** begin DATA ENTRIES **
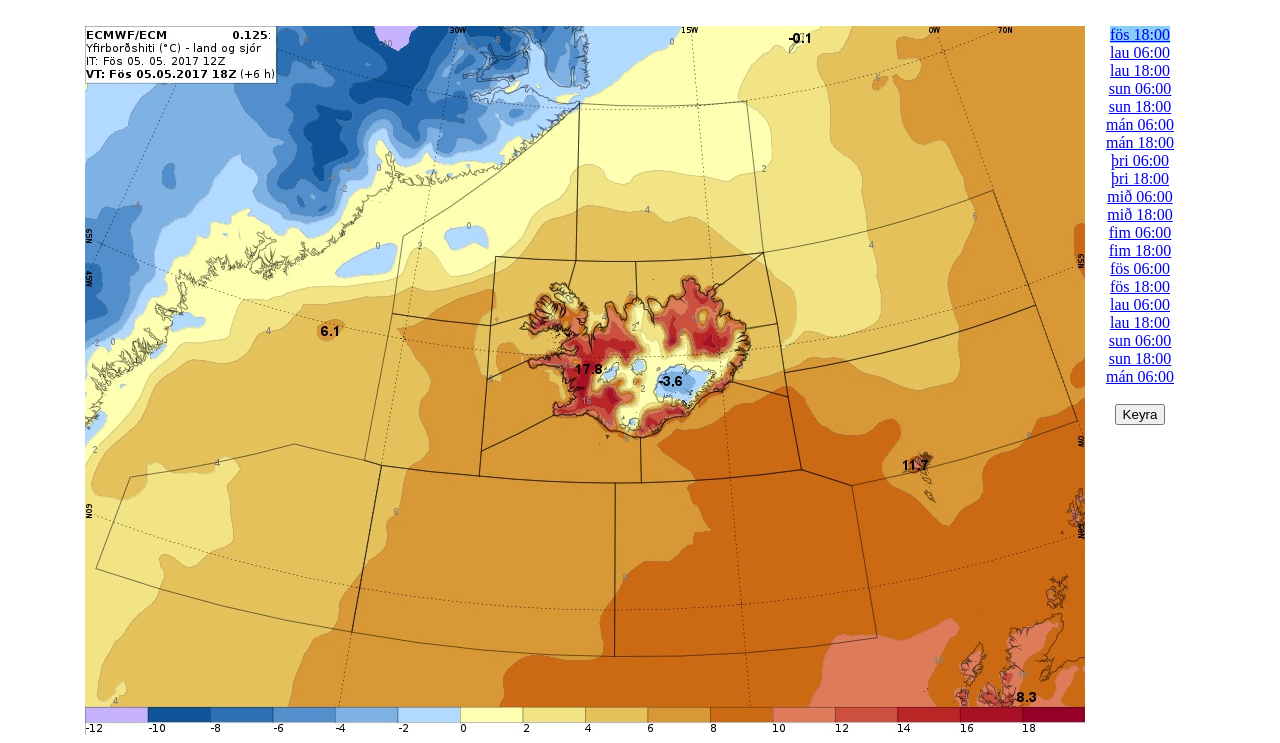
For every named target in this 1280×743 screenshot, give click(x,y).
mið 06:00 (1139, 196)
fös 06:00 (1140, 268)
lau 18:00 (1140, 70)
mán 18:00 (1140, 142)
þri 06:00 (1140, 160)
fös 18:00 (1140, 34)
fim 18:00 (1140, 250)
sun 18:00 (1140, 106)
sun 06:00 (1140, 88)
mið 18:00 (1139, 214)
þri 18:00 (1140, 178)
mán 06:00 (1140, 124)
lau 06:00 (1140, 52)
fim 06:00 (1140, 232)
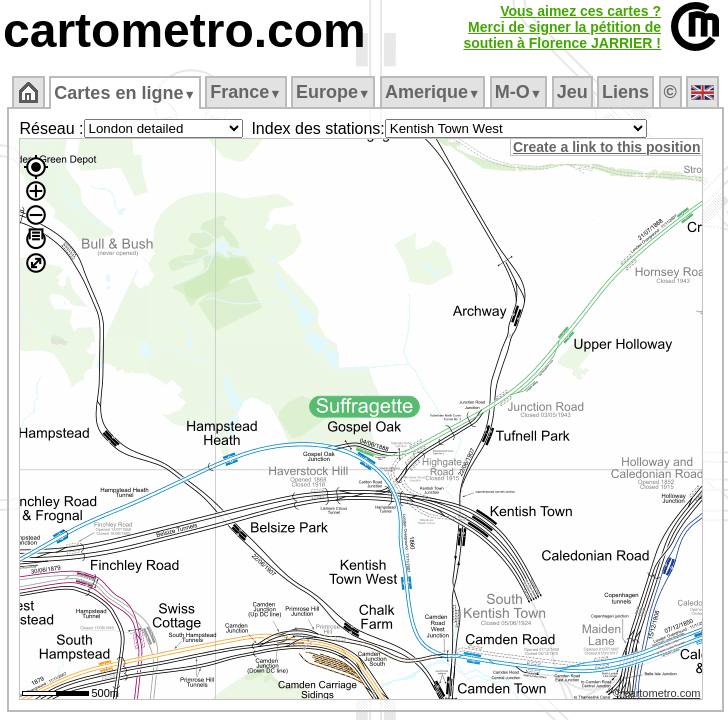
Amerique (432, 92)
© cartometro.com (657, 693)
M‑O (518, 92)
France (245, 92)
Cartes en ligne (124, 93)
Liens (625, 92)
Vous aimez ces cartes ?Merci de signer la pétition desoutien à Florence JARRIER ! (562, 27)
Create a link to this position (606, 147)
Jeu (572, 92)
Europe (333, 92)
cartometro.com (184, 30)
** end DATA ENTRIES **
→ WRITTEN PROBLEM
Can you rewrite all the rows above with every "06:00" changed to "07:00", everything else unchanged and the pictures left out?

→ EXERCISE RESPONSE
For every named target in this 1280×743 screenshot, give click(x,y).
mið 07:00 (1139, 196)
fös 07:00 (1140, 268)
lau 18:00 (1140, 70)
mán 18:00 (1140, 142)
þri 07:00 (1140, 160)
fös 18:00 (1140, 34)
fim 18:00 (1140, 250)
sun 18:00 (1140, 106)
sun 07:00 (1140, 88)
mið 18:00 (1139, 214)
þri 18:00 (1140, 178)
mán 07:00 (1140, 124)
lau 07:00 (1140, 52)
fim 07:00 (1140, 232)
Amerique (432, 92)
© cartometro.com (657, 693)
M‑O (518, 92)
France (245, 92)
Cartes en ligne (124, 93)
Liens (625, 92)
Vous aimez ces cartes ?Merci de signer la pétition desoutien à Florence JARRIER ! (562, 27)
Create a link to this position (606, 147)
Jeu (572, 92)
Europe (333, 92)
cartometro.com (184, 30)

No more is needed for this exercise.